I followed those steps (this installed/updated a lot of multimedia packages), then logged out of KDE and logged back in. After that, I was able to play .wma, .ogg, and .mp3 files.



There are a few other little things I'd like to get fixed up, but "Leap" 42.1 is shaping up nicely. Always seems to take a bit of post-installation work to get an openSUSE installation set up like I want it; well worth it, in the end.

Saturday, January 30, 2016

simply gnome shell

I run GNOME Shell (version 3.14) in Debian Jessie. I don't use any GNOME Shell extensions. I kinda bought into what the devs were selling back when I first tried GNOME Shell in Fedora a few years back, and I find it as comfortable to use and get around in as any other Linux desktop out there.



It's really simple. Clicking on "Activities" on the panel, or moving the corner to the upper-left hot-spot, or pressing the Windows (or, "Super") key on the keyboard, any of those will open the Activities overview.



Along the left, a handful of icons I've set up for my favorite apps. The icons of currently running apps have little highlights on them.

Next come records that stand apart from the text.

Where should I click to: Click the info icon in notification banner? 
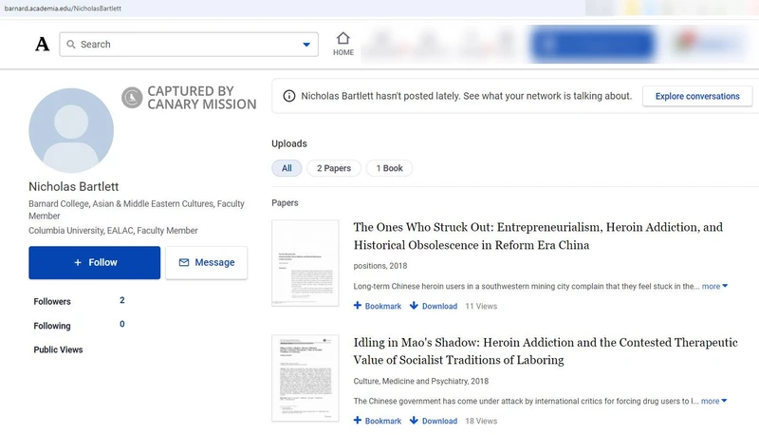coord(287,96)
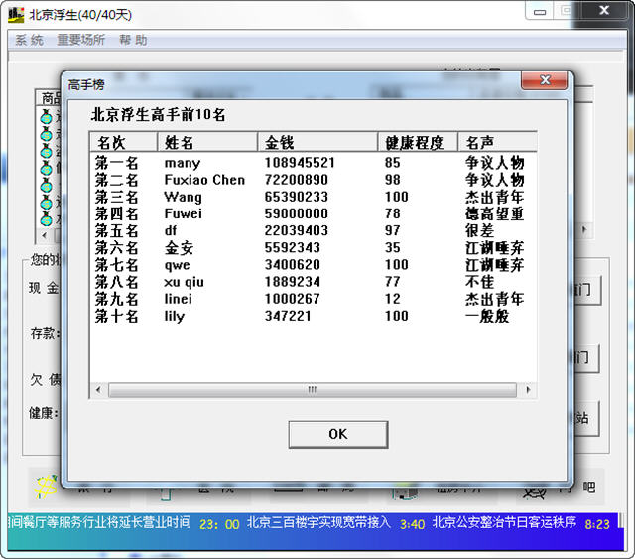
Task: Click the ranking list's right scroll arrow
Action: (528, 390)
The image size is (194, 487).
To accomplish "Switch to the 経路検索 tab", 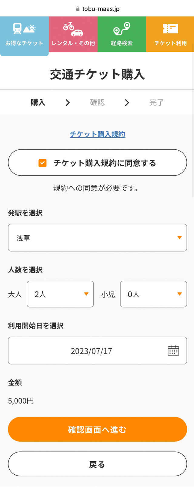I will coord(122,34).
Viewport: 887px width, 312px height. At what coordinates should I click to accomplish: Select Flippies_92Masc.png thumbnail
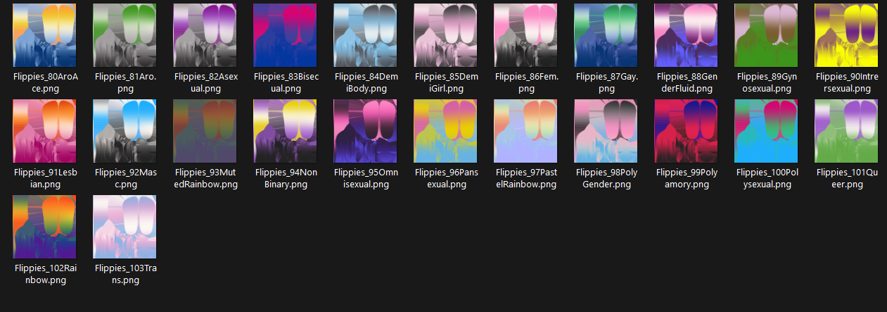point(125,131)
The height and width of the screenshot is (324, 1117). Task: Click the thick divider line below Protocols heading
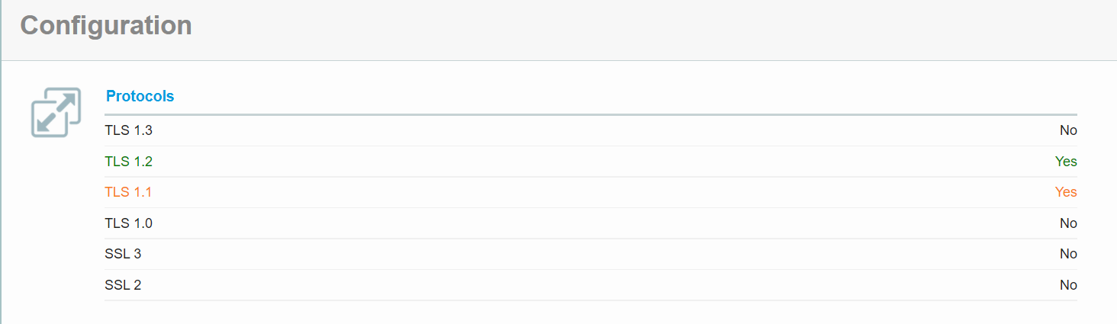click(591, 114)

The workspaces are shown on the right, and windows of running apps for each workspace are nicely displayed.

Click on the "Show Applications" button and you can choose between "Frequent" and "All" views.




I have five "pages" of apps, as the five indicators along the right show.

If it isn't too much trouble, the user can always simply start typing the name of an app while in the Activities overview. Three characters is usually enough to bring up the desired icon.



Good 'ol Alt+Tab is available for switching between windows:



See "Useful keyboard shortcuts," here: https://help.gnome.org/users/gnome-help/stable/shell-keyboard-shortcuts.html.en

I run a number of different types of desktop in Linux, but none are more pleasant to log into than GNOME Shell. It might not be the most "configurable" desktop around -- can't do much with that panel, for example -- but it's nice and easy to use for getting things done.